Tout commence par une voix : « L’homme est un monstre pour l’homme et la femme est un bétail pour l’homme. » C’est une femme qui parle. Une femme qui pose le cadre. Un cadre général. Celui du statut des femmes en temps de guerre, et plus généralement, de la place qu’elles occupent dans la tête des hommes. Et puis viennent les faits. Nous sommes au Mali, en janvier 2003. C’est la guerre et des militaires s’emparent de la famille d’Anna. Son père, sa mère, son frère. Et puis Anna. La mère est violée devant son mari. Le frère forcé sous la menace de violer sa mère. Et Anna est violée elle aussi. Elle a 8 ans. Les militaires s’en vont, puis reviennent. Et chaque fois se déroulent les mêmes scènes. Anna veut partir, oublier, fuir ce lieu de malheur. Ouma sa mère a choisi de rester : « Peut-être parce que je connais les bourreaux d’ici, je connais leurs méthodes, leurs visages, je me suis habituée à leurs coups, à leur brutalité, et je ne supporterai pas de devoir m’habituer à d’autres bourreaux, d’autres odeurs, d’autres façons de faire. » Entre elles, c’est à la fois l’amour et la haine. Anna en veut terriblement à ses parents de ne pas l’avoir protégée, de ne pas l’avoir consolée après, lui demandant juste de se nettoyer. En même temps, d’avoir partagé les mêmes souffrances, les mêmes douleurs les rapproche. L’autrice, Jeanne Diama, est née au Mali. Son texte est un cri de douleur, un cri de colère aussi. Et au-delà il raconte la tristesse et l’incompréhension. Pourquoi les hommes font-ils preuve d’une telle violence ? Pour le pouvoir ? Pour exister ? Par habitude ?

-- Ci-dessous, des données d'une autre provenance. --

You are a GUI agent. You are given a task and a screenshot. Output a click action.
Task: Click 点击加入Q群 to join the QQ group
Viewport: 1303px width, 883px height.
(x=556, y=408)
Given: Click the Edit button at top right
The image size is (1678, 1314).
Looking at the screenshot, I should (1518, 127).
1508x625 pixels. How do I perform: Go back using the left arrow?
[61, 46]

Le second texte poursuit la réflexion autour de la place des femmes et de leurs relations avec les hommes. Nous sommes toujours au Mali, nous avons quitté le théâtre de guerre, nous sommes dans une cour. Ella, jeune femme, est entre les mains de la coiffeuse. Autour d’elle, les femmes de sa famille bavardent, rigolent, s’affrontent sur le mode de la plaisanterie. Ella est en âge de se marier mais elle refuse les traditions et ses règles instaurées par les hommes. « Oui, j’ai vingt-cinq ans et, oui, je suis célibataire sans enfant. Et oui, je gagne cinq cent mille par mois, sans baiser avec mon patron, après avoir obtenu mes diplômes sans baiser avec mes profs et obtenu mon boulot sans baiser avec un employeur. » Et ça bavarde, ça discute, elles sont entre elles, et les générations s’affrontent. Elles comparent leurs expériences, souvent douloureuses, parlent des hommes, s’en moquent mais regrettent qu’ils ne les comprennent pas obsédés qu’ils sont par le sexe. « Parce que non, il ne suffit pas juste d’avoir Ton joujou dans Mon joujou pour que ça fasse Boum… Alors si en plus on t’a coupé ton clito quand tu étais petite… » Et parlant toujours, elles passent rapidement des traditions, des proverbes mensongers, « Ce que femme veut, Dieu le veut » aux revendications. La jeune Ella mène la danse et entraîne avec elle les femmes qui toutes ont des choses à revendiquer. Et des interrogations. Il est question de grands principes, l’égalité entre les sexes, la soumission des femmes, le rapport à l’enfant, mais aussi de choses plus quotidiennes, plus intimes : les règles, la façon d’accoucher, le choix des serviettes hygiéniques, la fréquence et la qualité des rapports sexuels, le désir et le plaisir féminins. L’écriture, précise, directe, sans fioritures sait aussi se faire drôle, tendre ou poétique.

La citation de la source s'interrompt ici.